Monza, 24 settembre 2025 – Il Tribunale di Monza ha disposto una nuova perizia medico-legale per accertare le cause della morte di Nazzareno Cristofalo, operaio di 58 anni di Verano, deceduto nel dicembre 2021, sette mesi dopo un infortunio sul lavoro avvenuto il 13 maggio dello stesso anno.
Cristofalo era rimasto gravemente ferito cadendo in un cantiere in via Preda a Verano, riportando un trauma cranico e altre lesioni. Trasportato in codice rosso all’ospedale San Gerardo di Monza, era stato ricoverato nel reparto di Terapia intensiva neurochirurgica, ma le sue condizioni erano rimaste critiche fino al decesso.

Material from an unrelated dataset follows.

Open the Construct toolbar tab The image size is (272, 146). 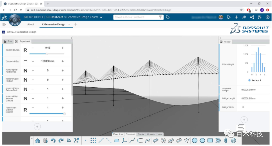tap(130, 134)
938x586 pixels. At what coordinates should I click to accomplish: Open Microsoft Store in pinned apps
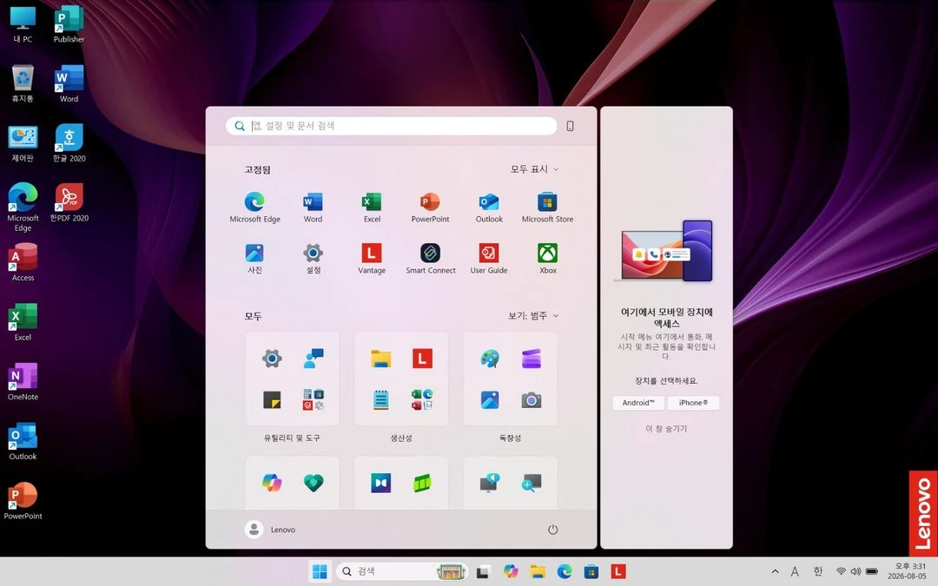tap(547, 207)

La perizia dovrà stabilire se la morte sia stata conseguenza dell’infortunio o eventuali negligenze nella gestione delle cure ospedaliere. La pubblica accusa ha chiesto 2 anni e mezzo di reclusione ciascuno per il capo cantiere e il titolare dell’impresa edile subappaltatrice, ritenuti responsabili per la mancanza di adeguate misure di sicurezza, come parapetti e tavolati di protezione.
Si tornerà in aula alla fine di febbraio, quando la nuova perizia potrebbe fare luce sul nesso tra l’incidente e il decesso dell’operaio. La moglie e i due figli di Cristofalo si sono costituiti parte civile nel processo.